Since the announcement last weekend, I’ve been in formation along with the rest of the BeyHive in preparation for the Lemonade World Premiere on HBO. I wore my Ivy Park all day and got my soul ready to have my edges peeled clean off by the only Queen I acknowledge. Alas this was never meant to be because when HBO announces a "World" Premiere Event, what they really mean is an American Premiere. You know, cos the whole world lives in America. Instead of getting my life, I spent half an hour crying hysterically while trying and failing to find a link that worked then settled on watching Beyonce’s art on Periscope. Watching Lemonade on Periscope was akin to watching it on a Nokia 5110. It was the most unpleasant Beyonce experience I’ve ever had and it’s not Beyonce’s fault (could it ever be?) I rest sole responsibility at the feet of HBO and International Broadcasting in general.
Back in March, The Hollywood Reporter asked if "America’s TV Exports were too diverse for oversees?" In the article they suggested that “international audiences have yet to truly embrace diversity on the small screen” Nah, trick, get it right. We've been embracing diversity on the small screen, we’re just not waiting for your antiquated asses to get with the program.

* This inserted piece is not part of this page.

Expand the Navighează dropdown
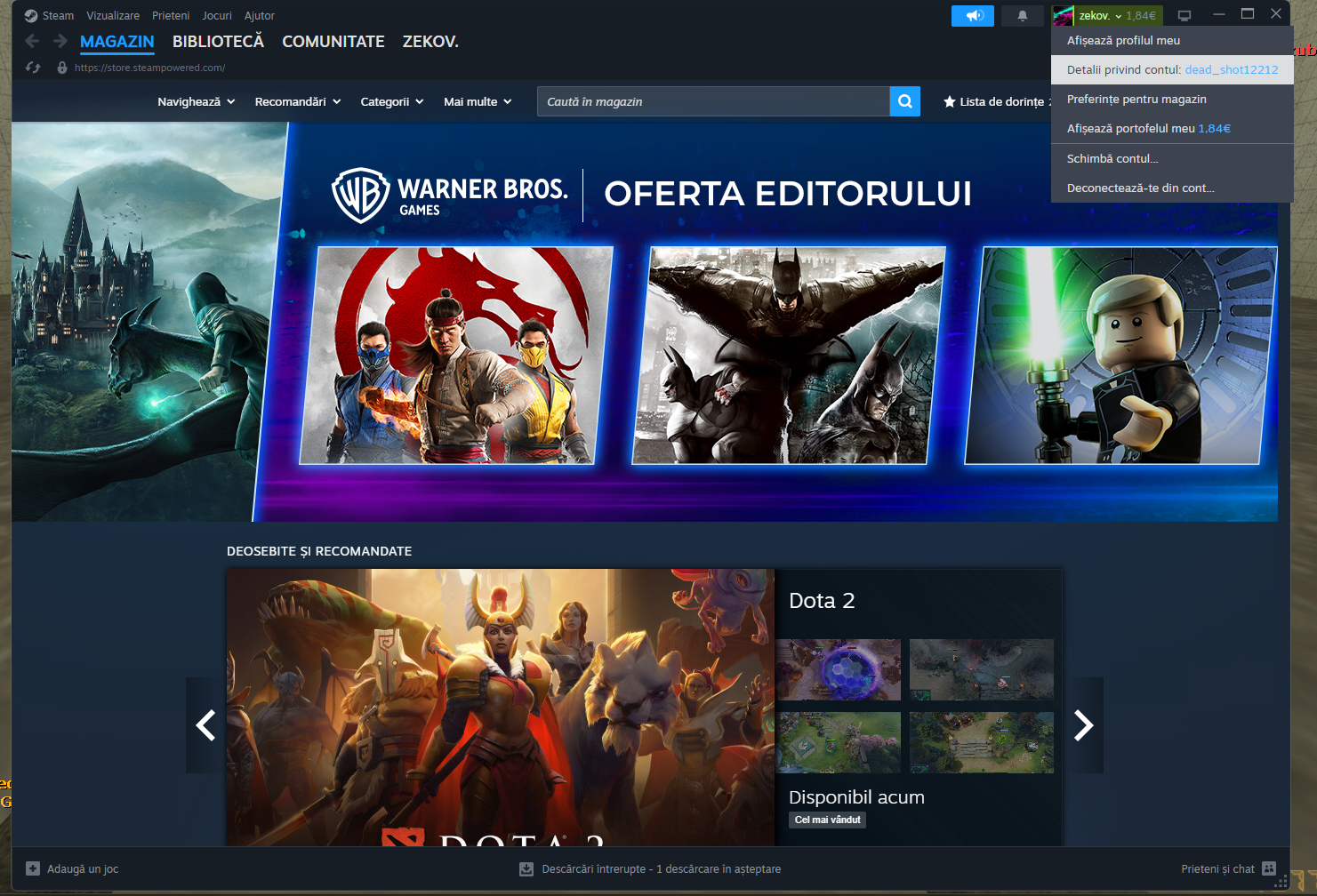This screenshot has height=896, width=1317. pos(196,101)
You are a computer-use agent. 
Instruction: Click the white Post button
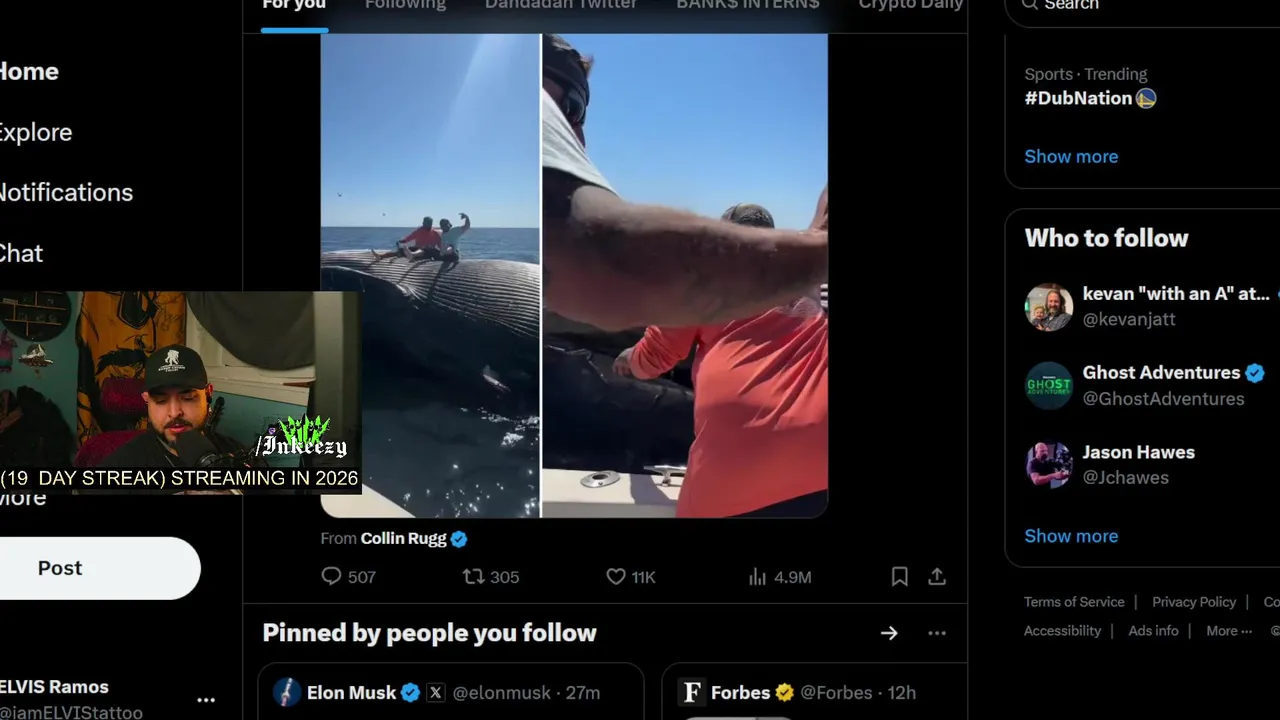[100, 568]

I’ve had this argument at my job so many times. “Minorities” who live both simultaneously outside of the United States and away from their countries of origin see themselves represented in American TV shows, therefore want to watch those shows. The problem is people of colour, and white people who enjoy other races represented on their screens, are unwilling to wait the three months it takes broadcasters to get the programs to their screens. So guess what they do? Pirate them.
"The revolution will not be televised because it’s being pirated."

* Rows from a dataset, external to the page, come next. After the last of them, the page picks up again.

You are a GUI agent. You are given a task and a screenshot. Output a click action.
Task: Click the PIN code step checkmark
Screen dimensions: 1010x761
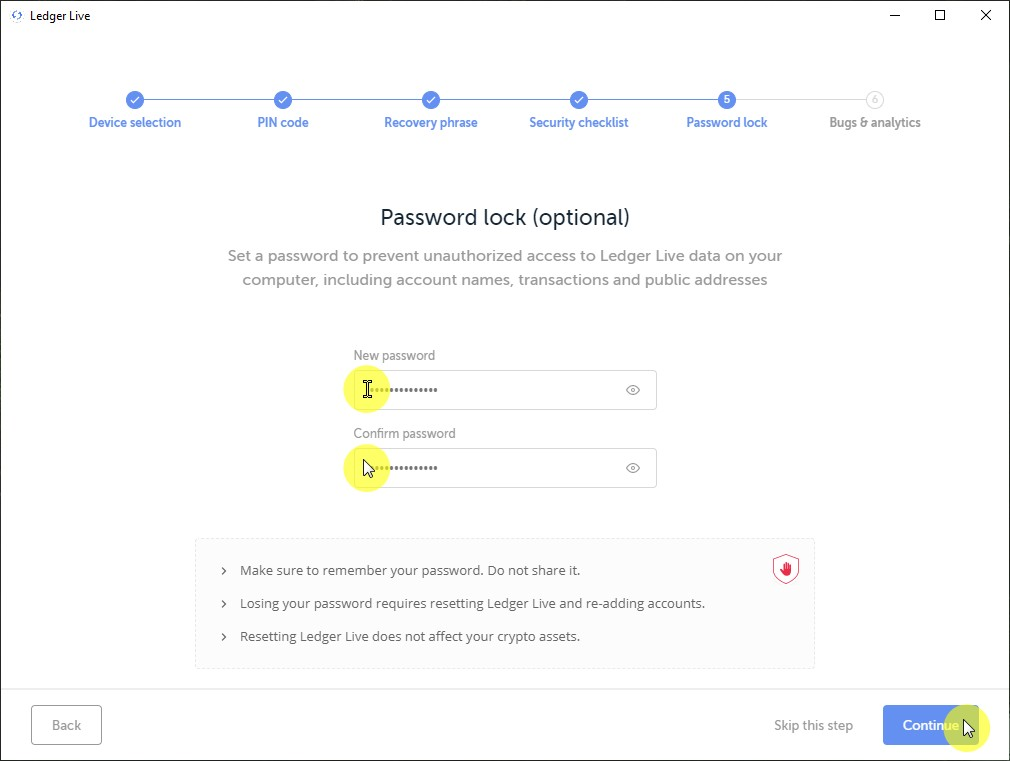pos(283,100)
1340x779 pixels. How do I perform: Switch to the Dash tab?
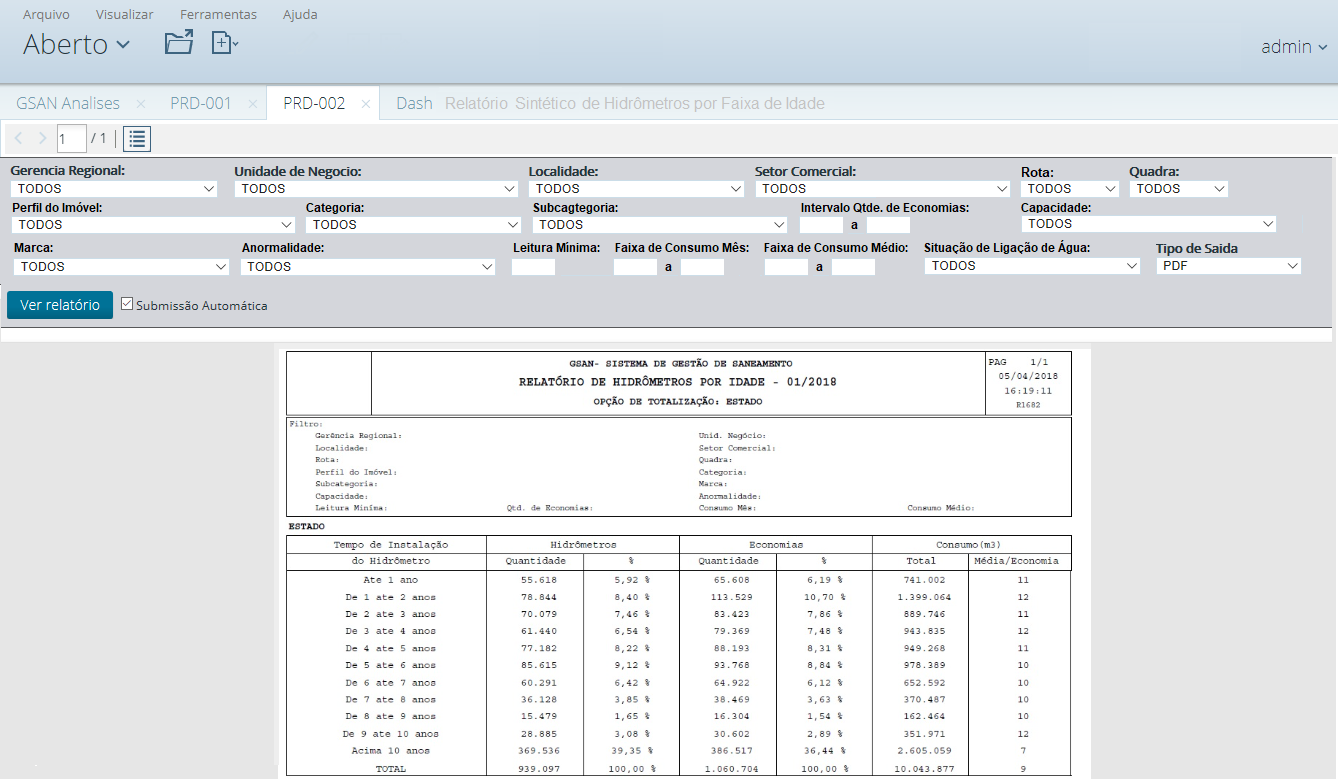(414, 104)
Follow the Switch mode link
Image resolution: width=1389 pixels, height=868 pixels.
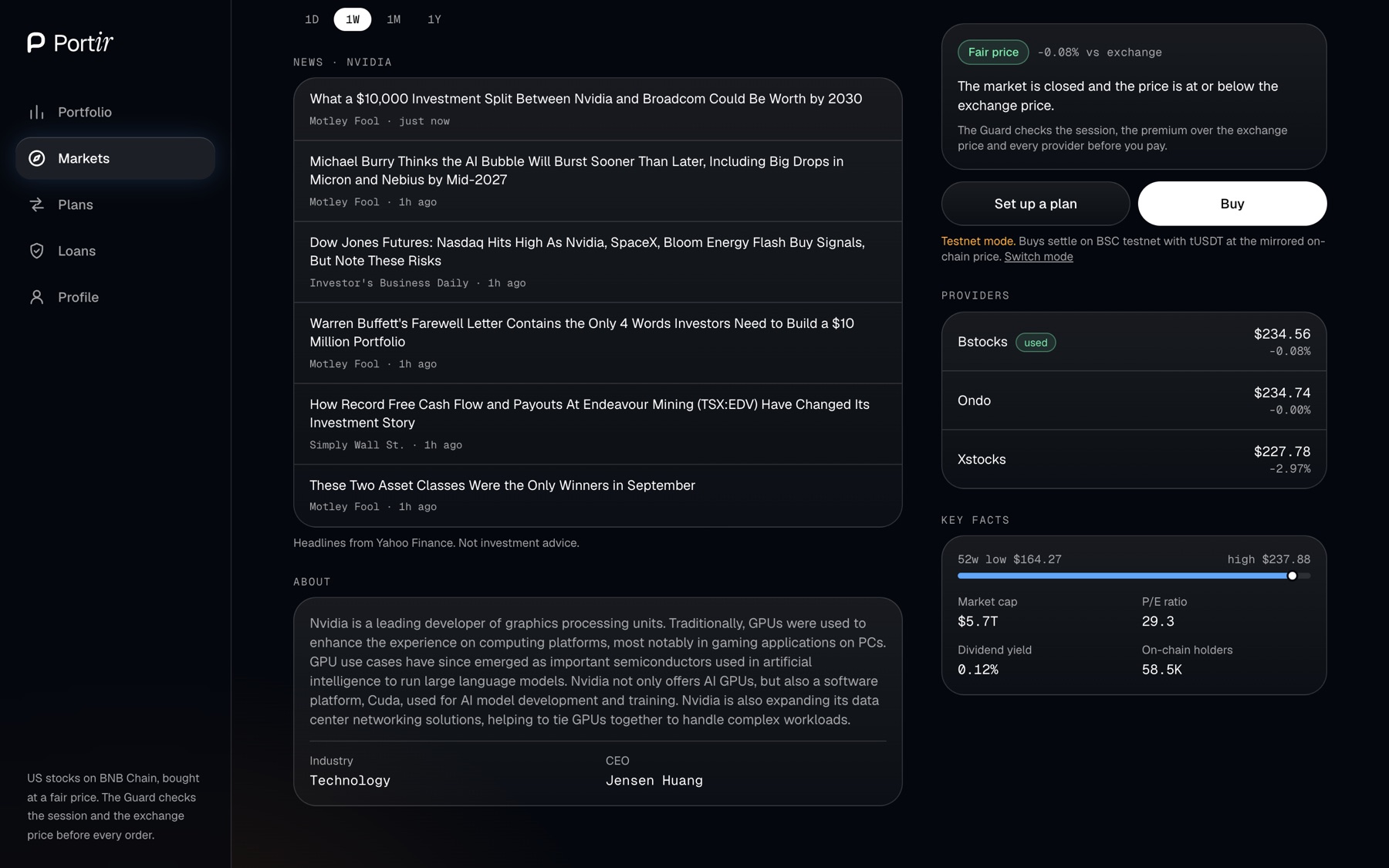[1038, 257]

This article explains the contractual complexities of having TV shows and films premiere around the world simultaneously. But I don’t care about the minutiae because these restrictions only seem to apply to content where the is seen as "niche" or the leads are people of colour. I know HBO screens Game of Thrones in the US on Sunday and Sky Atlantic here in Britain has it on Monday, similarly The Walking Dead shows on Sunday and on Monday night we have it here in Britain but when it comes to shows like Empire, Scandal, How To Get Away With Murder, Blackish, Being Mary Jane (this list is extensive) they are screened in September and expect us to wait until January for you to get your contracts in order? This is the digital age. The revolution will not be televised because it’s being pirated. And the worst thing about it all is TV bosses will look at the paltry viewing figures for TV shows they’ve exported and say “Look, we tried this diversity thing, foreign markets just aren’t interested.” No, seriously it’s actually what they’re saying. Rudiger Boss, head of acquisitions at ProSiebenSat.1, which bought Empire for German TV said "I love the show, and we took a big risk on it. But our courage was not rewarded," It’s like they’re wearing blinders and refusing to acknowledge that social media had so much to do with the success of Empire and unlike TV, Twitter doesn’t have international holds on when information can be shared. If American Twitter says Empire is popping, those of us in the UK, Germany, Australia, Africa, we want to enjoy along with them! By the time E4 or ProSiebenSat.1 have finally acquiried the show the tea with Cookie and Lucious is no longer piping hot and no one likes lukewarm tea! We want to share in these experiences together as a whole.
But you see, in this 2016 the year of my Lord Jesus Christ, Her Royal Highness Beyonce is not beholden to archaic international contracts that would see her subjects outside the US disenfranchised. I’m going to watch Lemonade with my Tidal subscription, on my big screen, listening through my surround sound speakers. Unlike TV bosses since the release of her self titled album in 2013 and against the advice of executives who “feared that an exclusive release of this type would anger powerful distributors” Beyonce and her team have understood their consumers and this new media landscape we operate in.